**YOUR INSTRUCTIONS**. Should a line below contain the word "tool", report it.

**DATASET RECORDS**.
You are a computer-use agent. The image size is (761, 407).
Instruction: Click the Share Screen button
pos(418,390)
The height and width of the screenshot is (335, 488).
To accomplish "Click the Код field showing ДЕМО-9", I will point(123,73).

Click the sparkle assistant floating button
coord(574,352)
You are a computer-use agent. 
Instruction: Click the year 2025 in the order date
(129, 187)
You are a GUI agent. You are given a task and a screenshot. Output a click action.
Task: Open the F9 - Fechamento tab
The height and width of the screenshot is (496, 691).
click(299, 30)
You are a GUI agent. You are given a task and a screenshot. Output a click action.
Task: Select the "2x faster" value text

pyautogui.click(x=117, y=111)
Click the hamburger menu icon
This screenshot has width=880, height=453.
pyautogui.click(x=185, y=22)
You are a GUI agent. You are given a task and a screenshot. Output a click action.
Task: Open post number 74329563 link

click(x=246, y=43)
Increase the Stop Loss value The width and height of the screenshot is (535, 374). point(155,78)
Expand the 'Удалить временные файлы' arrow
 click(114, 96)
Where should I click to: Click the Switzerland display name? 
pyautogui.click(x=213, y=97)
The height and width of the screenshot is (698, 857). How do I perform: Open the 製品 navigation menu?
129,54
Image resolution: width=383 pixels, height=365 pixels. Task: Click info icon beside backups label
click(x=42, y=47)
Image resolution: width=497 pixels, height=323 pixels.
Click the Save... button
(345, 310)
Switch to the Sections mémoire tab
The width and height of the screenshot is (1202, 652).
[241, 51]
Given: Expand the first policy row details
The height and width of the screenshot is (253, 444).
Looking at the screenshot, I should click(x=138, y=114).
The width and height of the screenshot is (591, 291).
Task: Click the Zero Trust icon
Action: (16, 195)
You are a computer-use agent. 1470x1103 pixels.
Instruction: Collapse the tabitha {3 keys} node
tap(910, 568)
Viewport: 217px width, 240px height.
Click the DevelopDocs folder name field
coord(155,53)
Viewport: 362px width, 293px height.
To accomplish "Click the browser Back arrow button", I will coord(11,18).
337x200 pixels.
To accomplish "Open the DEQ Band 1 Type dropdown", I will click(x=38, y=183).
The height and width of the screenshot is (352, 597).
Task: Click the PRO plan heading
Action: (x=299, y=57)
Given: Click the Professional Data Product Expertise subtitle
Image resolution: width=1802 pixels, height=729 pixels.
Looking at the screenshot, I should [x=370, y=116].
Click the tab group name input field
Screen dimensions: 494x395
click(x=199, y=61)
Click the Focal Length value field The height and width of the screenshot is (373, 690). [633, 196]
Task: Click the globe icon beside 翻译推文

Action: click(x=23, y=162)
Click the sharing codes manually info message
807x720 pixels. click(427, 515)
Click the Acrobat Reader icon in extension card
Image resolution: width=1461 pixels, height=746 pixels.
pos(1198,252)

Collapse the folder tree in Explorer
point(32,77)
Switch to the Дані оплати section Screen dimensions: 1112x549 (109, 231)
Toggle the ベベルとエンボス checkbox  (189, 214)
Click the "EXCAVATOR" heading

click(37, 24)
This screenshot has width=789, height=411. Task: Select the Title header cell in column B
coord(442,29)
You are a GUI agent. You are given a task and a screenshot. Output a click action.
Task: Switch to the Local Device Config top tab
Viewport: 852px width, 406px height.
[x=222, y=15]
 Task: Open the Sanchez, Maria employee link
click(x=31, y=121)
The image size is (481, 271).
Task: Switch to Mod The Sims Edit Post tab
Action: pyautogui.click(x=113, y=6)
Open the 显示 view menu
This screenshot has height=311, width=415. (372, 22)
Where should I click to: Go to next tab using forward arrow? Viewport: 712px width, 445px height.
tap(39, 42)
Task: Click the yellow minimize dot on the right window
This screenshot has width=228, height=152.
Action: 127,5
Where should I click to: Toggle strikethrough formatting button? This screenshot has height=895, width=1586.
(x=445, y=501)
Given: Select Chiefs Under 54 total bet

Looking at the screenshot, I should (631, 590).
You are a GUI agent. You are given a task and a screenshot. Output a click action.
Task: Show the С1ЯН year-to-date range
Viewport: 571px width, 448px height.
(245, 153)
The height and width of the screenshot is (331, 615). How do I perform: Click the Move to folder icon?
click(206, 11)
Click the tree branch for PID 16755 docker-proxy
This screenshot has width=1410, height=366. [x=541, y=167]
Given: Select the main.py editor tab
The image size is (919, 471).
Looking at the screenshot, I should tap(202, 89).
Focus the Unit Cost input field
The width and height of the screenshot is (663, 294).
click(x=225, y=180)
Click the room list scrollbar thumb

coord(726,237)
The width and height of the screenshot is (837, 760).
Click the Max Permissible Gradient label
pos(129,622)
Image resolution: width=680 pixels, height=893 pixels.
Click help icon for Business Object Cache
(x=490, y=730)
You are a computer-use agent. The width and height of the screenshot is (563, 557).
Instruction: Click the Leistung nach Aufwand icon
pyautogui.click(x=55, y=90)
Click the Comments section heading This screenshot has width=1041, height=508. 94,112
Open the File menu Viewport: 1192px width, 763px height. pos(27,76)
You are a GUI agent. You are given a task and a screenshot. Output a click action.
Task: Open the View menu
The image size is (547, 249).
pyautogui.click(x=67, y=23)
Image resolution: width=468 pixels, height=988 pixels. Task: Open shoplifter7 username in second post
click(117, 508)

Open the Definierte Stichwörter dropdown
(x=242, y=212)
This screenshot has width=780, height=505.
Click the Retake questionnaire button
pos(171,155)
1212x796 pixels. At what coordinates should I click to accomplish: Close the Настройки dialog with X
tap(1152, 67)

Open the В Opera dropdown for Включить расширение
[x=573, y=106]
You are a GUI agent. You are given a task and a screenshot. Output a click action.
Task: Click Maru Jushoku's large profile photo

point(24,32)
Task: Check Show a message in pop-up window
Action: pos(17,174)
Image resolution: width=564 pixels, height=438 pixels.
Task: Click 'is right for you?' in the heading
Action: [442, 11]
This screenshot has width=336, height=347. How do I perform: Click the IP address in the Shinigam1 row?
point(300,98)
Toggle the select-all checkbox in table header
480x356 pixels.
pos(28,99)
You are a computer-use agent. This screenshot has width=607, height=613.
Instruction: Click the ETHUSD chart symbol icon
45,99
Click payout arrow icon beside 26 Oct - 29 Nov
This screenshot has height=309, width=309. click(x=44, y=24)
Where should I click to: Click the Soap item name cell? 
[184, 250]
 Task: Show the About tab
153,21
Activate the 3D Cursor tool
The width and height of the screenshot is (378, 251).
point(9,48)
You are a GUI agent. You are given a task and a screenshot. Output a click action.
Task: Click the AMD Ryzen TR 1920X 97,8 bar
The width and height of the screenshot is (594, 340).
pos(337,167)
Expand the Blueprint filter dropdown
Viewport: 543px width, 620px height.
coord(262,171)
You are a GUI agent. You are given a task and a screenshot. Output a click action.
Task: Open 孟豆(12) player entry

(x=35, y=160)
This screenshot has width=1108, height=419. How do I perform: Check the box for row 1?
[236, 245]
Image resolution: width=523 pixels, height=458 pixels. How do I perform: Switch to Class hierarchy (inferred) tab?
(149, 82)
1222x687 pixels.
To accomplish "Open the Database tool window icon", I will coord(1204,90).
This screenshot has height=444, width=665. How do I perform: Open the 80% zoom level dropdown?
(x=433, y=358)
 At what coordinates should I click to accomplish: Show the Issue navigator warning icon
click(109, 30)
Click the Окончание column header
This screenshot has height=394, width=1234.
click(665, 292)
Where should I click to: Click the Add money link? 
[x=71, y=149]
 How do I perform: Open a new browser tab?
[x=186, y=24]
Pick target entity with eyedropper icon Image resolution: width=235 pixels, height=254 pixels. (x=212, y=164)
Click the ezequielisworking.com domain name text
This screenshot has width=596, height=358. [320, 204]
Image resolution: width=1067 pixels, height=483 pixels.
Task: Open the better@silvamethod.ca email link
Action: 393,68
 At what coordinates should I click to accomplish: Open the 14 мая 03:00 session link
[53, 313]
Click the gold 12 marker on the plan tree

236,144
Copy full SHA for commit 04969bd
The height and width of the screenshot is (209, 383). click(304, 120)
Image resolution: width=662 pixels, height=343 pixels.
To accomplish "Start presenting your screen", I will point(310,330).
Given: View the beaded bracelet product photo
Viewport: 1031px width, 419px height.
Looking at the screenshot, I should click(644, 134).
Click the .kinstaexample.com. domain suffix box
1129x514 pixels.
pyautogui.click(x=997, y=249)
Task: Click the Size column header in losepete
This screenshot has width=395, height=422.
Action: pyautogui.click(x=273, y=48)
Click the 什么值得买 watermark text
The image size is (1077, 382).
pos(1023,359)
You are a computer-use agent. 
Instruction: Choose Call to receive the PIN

**FINAL ANSWER**.
Activate the 3D Cursor tool
To accomplish "Open the Database tool window icon", I will coord(1204,90).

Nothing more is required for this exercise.